● **Aim of the exercise**:
Word for word, retype every line of the data.

● **Supplied data**:

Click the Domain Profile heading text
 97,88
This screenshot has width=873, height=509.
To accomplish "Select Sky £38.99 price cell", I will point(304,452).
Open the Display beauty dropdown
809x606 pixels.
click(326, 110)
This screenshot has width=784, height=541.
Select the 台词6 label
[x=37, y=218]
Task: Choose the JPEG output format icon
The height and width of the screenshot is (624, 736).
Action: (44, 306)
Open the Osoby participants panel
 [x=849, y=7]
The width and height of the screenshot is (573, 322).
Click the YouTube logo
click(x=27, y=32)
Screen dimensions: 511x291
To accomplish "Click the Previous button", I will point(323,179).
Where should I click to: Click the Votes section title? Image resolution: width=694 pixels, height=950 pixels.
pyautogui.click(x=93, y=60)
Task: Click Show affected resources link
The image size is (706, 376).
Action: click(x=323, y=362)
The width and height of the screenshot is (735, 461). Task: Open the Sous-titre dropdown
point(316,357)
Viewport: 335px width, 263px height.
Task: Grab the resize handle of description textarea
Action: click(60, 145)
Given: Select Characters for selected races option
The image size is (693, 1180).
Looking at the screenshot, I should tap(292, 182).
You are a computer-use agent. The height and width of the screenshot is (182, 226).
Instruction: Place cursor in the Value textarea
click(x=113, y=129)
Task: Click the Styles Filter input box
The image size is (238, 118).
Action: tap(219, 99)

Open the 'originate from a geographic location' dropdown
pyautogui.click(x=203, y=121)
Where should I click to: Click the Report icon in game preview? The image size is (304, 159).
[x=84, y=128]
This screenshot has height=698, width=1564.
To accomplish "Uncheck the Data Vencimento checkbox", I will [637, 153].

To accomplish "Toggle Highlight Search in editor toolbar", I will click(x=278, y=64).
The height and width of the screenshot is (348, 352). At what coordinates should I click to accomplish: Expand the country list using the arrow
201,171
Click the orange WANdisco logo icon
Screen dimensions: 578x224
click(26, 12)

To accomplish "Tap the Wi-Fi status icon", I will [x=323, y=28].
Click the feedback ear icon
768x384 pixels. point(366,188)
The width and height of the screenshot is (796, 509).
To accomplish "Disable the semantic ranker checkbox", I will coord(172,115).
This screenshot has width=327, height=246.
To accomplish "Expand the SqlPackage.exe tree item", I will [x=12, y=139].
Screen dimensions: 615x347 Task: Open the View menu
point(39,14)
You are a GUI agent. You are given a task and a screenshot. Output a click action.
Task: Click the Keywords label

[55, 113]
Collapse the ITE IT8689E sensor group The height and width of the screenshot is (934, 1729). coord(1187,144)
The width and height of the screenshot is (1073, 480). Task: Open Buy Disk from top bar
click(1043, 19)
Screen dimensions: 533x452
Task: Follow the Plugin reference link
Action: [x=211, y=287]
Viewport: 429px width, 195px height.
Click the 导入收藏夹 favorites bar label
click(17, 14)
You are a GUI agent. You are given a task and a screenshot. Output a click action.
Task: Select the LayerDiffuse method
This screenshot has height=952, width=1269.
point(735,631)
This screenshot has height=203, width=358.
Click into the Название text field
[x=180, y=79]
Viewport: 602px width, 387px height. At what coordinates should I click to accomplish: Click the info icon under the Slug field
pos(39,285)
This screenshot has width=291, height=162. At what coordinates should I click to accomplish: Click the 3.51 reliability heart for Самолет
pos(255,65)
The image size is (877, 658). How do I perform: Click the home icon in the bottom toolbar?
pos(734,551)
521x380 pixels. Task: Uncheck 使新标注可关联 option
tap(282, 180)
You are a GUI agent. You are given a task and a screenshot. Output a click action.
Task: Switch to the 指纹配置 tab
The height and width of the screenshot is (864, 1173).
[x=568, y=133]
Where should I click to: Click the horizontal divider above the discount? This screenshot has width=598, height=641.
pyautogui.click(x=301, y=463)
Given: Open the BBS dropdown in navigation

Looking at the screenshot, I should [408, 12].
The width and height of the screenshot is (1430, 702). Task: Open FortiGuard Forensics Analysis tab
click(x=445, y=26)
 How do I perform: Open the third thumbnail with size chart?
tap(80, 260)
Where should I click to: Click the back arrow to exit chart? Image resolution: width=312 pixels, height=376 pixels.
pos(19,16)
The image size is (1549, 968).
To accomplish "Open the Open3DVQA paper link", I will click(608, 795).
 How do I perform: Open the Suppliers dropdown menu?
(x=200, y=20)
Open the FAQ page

● **Response area**:
Click the Domain Profile heading text
 97,88
This screenshot has width=873, height=509.
To accomplish "Select Sky £38.99 price cell", I will point(304,452).
Open the Display beauty dropdown
809x606 pixels.
click(326, 110)
This screenshot has width=784, height=541.
Select the 台词6 label
[x=37, y=218]
Task: Choose the JPEG output format icon
The height and width of the screenshot is (624, 736).
Action: (44, 306)
Open the Osoby participants panel
 [x=849, y=7]
The width and height of the screenshot is (573, 322).
Click the YouTube logo
click(x=27, y=32)
Screen dimensions: 511x291
To accomplish "Click the Previous button", I will point(323,179).
Where should I click to: Click the Votes section title? Image resolution: width=694 pixels, height=950 pixels.
pyautogui.click(x=93, y=60)
Task: Click Show affected resources link
The image size is (706, 376).
Action: click(x=323, y=362)
The width and height of the screenshot is (735, 461). Task: Open the Sous-titre dropdown
point(316,357)
Viewport: 335px width, 263px height.
Task: Grab the resize handle of description textarea
Action: click(60, 145)
Given: Select Characters for selected races option
The image size is (693, 1180).
Looking at the screenshot, I should tap(292, 182).
You are a computer-use agent. The height and width of the screenshot is (182, 226).
Instruction: Place cursor in the Value textarea
click(x=113, y=129)
Task: Click the Styles Filter input box
The image size is (238, 118).
Action: tap(219, 99)

Open the 'originate from a geographic location' dropdown
pyautogui.click(x=203, y=121)
Where should I click to: Click the Report icon in game preview? The image size is (304, 159).
[x=84, y=128]
This screenshot has height=698, width=1564.
To accomplish "Uncheck the Data Vencimento checkbox", I will [637, 153].

To accomplish "Toggle Highlight Search in editor toolbar", I will click(x=278, y=64).
The height and width of the screenshot is (348, 352). At what coordinates should I click to accomplish: Expand the country list using the arrow
201,171
Click the orange WANdisco logo icon
Screen dimensions: 578x224
click(26, 12)

To accomplish "Tap the Wi-Fi status icon", I will [x=323, y=28].
Click the feedback ear icon
768x384 pixels. point(366,188)
The width and height of the screenshot is (796, 509).
To accomplish "Disable the semantic ranker checkbox", I will coord(172,115).
This screenshot has width=327, height=246.
To accomplish "Expand the SqlPackage.exe tree item", I will [x=12, y=139].
Screen dimensions: 615x347 Task: Open the View menu
point(39,14)
You are a GUI agent. You are given a task and a screenshot. Output a click action.
Task: Click the Keywords label

[55, 113]
Collapse the ITE IT8689E sensor group The height and width of the screenshot is (934, 1729). coord(1187,144)
The width and height of the screenshot is (1073, 480). Task: Open Buy Disk from top bar
click(1043, 19)
Screen dimensions: 533x452
Task: Follow the Plugin reference link
Action: [x=211, y=287]
Viewport: 429px width, 195px height.
Click the 导入收藏夹 favorites bar label
click(17, 14)
You are a GUI agent. You are given a task and a screenshot. Output a click action.
Task: Select the LayerDiffuse method
This screenshot has height=952, width=1269.
point(735,631)
This screenshot has height=203, width=358.
Click into the Название text field
[x=180, y=79]
Viewport: 602px width, 387px height. At what coordinates should I click to accomplish: Click the info icon under the Slug field
pos(39,285)
This screenshot has width=291, height=162. At what coordinates should I click to accomplish: Click the 3.51 reliability heart for Самолет
pos(255,65)
The image size is (877, 658). How do I perform: Click the home icon in the bottom toolbar?
pos(734,551)
521x380 pixels. Task: Uncheck 使新标注可关联 option
tap(282, 180)
You are a GUI agent. You are given a task and a screenshot. Output a click action.
Task: Switch to the 指纹配置 tab
The height and width of the screenshot is (864, 1173).
[x=568, y=133]
Where should I click to: Click the horizontal divider above the discount? This screenshot has width=598, height=641.
pyautogui.click(x=301, y=463)
Given: Open the BBS dropdown in navigation

Looking at the screenshot, I should [408, 12].
The width and height of the screenshot is (1430, 702). Task: Open FortiGuard Forensics Analysis tab
click(x=445, y=26)
 How do I perform: Open the third thumbnail with size chart?
tap(80, 260)
Where should I click to: Click the back arrow to exit chart? Image resolution: width=312 pixels, height=376 pixels.
pos(19,16)
The image size is (1549, 968).
To accomplish "Open the Open3DVQA paper link", I will click(608, 795).
 How do I perform: Open the Suppliers dropdown menu?
(x=200, y=20)
Open the FAQ page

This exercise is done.